Look through the entries below and extract exactly the lines from the one containing "All Recipes (878, 1208)" through the one containing "マニュアルモック (39, 121)", ends included.

* * * * *

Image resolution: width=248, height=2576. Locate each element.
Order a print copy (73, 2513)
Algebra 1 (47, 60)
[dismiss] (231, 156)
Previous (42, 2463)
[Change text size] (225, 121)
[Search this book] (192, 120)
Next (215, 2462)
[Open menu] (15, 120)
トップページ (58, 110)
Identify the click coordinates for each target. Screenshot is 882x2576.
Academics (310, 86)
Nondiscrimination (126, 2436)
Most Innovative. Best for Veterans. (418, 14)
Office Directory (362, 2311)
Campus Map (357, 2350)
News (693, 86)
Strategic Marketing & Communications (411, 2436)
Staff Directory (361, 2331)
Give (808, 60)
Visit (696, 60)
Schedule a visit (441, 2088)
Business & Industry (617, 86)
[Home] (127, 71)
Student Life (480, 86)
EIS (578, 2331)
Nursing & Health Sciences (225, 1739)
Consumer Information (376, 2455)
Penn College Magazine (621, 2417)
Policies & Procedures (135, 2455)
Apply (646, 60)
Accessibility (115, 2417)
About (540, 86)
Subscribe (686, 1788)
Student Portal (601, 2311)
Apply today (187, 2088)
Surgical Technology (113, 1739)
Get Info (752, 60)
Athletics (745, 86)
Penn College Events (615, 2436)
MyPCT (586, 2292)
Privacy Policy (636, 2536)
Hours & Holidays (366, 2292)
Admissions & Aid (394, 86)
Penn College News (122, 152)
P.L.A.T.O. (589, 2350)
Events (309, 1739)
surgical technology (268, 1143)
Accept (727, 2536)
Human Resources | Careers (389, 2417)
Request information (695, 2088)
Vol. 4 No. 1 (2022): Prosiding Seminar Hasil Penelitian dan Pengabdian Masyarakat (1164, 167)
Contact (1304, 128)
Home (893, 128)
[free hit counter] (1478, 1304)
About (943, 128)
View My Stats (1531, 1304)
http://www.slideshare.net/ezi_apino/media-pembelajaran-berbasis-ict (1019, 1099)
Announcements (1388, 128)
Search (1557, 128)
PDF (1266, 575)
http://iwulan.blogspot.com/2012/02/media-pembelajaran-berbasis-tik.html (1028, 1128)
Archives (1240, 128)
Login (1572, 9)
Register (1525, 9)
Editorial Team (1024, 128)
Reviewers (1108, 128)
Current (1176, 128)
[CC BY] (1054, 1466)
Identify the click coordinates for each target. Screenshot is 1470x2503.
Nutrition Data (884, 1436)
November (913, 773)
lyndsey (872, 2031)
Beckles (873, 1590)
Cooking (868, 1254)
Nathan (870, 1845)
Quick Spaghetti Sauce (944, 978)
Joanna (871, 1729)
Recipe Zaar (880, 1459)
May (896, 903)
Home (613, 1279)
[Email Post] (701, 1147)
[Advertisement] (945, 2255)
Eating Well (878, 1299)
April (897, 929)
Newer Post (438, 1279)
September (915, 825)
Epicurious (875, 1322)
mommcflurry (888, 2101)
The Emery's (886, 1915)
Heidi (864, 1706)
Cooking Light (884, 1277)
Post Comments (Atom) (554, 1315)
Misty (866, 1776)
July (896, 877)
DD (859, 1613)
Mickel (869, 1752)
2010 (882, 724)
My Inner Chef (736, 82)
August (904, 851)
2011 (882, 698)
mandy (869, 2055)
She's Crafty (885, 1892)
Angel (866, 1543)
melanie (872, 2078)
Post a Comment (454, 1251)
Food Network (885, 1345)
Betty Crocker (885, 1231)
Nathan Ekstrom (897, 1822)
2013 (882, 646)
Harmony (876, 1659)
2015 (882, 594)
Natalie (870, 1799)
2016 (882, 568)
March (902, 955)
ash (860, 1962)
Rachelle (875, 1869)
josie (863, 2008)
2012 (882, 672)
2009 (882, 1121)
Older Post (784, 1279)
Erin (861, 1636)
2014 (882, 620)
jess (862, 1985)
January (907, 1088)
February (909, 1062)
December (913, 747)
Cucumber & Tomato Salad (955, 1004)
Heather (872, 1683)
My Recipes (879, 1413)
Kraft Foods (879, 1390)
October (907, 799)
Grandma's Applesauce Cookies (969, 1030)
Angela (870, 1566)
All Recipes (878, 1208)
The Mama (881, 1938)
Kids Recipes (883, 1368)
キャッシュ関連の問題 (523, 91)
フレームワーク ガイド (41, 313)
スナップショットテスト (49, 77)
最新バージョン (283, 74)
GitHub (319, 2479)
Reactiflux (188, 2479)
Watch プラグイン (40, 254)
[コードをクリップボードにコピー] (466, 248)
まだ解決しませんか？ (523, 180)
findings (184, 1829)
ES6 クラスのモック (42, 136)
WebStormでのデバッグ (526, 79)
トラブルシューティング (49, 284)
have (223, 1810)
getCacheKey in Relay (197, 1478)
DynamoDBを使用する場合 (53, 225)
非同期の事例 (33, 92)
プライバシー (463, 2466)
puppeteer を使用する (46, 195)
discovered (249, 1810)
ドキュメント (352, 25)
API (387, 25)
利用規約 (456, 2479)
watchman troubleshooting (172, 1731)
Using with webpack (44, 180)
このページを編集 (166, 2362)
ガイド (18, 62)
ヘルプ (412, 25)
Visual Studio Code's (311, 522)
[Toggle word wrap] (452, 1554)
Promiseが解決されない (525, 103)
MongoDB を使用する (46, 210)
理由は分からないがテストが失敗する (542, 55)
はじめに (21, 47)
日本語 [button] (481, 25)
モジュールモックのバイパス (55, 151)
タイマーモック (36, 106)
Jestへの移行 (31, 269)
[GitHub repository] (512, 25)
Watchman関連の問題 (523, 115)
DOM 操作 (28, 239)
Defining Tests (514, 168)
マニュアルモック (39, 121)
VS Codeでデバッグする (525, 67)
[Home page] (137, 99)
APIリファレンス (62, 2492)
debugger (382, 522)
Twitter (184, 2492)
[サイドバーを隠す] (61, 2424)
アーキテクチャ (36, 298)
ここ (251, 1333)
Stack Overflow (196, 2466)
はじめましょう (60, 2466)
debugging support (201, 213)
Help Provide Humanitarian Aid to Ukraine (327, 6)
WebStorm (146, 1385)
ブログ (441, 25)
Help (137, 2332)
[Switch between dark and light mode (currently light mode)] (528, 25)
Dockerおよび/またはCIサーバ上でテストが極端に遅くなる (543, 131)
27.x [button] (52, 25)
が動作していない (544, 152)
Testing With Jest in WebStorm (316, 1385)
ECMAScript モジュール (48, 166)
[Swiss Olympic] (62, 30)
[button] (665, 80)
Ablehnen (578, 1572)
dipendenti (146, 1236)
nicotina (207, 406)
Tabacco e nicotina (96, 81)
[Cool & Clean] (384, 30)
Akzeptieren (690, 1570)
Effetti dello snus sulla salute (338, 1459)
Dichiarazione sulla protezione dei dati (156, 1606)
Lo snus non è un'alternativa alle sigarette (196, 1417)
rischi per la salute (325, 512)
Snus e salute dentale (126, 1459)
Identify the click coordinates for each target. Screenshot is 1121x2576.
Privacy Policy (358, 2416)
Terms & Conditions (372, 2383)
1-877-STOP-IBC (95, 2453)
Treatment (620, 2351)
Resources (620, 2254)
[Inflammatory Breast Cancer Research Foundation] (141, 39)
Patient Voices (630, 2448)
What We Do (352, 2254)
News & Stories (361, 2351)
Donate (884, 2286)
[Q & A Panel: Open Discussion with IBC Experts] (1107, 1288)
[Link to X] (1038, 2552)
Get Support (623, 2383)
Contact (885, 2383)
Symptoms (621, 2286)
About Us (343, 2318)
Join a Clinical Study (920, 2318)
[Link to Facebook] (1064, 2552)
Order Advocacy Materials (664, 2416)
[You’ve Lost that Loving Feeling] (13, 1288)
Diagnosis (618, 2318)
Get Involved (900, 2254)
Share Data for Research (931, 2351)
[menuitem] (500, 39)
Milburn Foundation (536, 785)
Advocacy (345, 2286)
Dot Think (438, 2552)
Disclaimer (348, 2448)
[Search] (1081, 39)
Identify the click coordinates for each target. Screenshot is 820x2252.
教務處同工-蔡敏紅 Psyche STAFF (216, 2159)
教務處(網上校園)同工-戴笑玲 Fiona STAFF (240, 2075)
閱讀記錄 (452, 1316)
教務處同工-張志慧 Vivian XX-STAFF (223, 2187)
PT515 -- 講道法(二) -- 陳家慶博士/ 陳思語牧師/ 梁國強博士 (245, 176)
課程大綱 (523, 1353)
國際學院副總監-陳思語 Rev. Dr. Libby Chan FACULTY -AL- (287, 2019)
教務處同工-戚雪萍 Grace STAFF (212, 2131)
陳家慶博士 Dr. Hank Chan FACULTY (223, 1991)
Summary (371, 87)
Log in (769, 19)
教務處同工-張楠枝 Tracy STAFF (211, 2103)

* * * * *

--- Final answer ---
All Recipes (878, 1208)
The Mama (881, 1938)
Kids Recipes (883, 1368)
キャッシュ関連の問題 (523, 91)
フレームワーク ガイド (41, 313)
スナップショットテスト (49, 77)
最新バージョン (283, 74)
GitHub (319, 2479)
Reactiflux (188, 2479)
Watch プラグイン (40, 254)
[コードをクリップボードにコピー] (466, 248)
まだ解決しませんか？ (523, 180)
findings (184, 1829)
ES6 クラスのモック (42, 136)
WebStormでのデバッグ (526, 79)
トラブルシューティング (49, 284)
have (223, 1810)
getCacheKey in Relay (197, 1478)
DynamoDBを使用する場合 (53, 225)
非同期の事例 (33, 92)
プライバシー (463, 2466)
puppeteer を使用する (46, 195)
discovered (249, 1810)
ドキュメント (352, 25)
API (387, 25)
利用規約 (456, 2479)
watchman troubleshooting (172, 1731)
Using with webpack (44, 180)
このページを編集 (166, 2362)
ガイド (18, 62)
ヘルプ (412, 25)
Visual Studio Code's (311, 522)
[Toggle word wrap] (452, 1554)
Promiseが解決されない (525, 103)
MongoDB を使用する (46, 210)
理由は分からないがテストが失敗する (542, 55)
はじめに (21, 47)
日本語 [button] (481, 25)
モジュールモックのバイパス (55, 151)
タイマーモック (36, 106)
Jestへの移行 (31, 269)
[GitHub repository] (512, 25)
Watchman関連の問題 (523, 115)
DOM 操作 (28, 239)
Defining Tests (514, 168)
マニュアルモック (39, 121)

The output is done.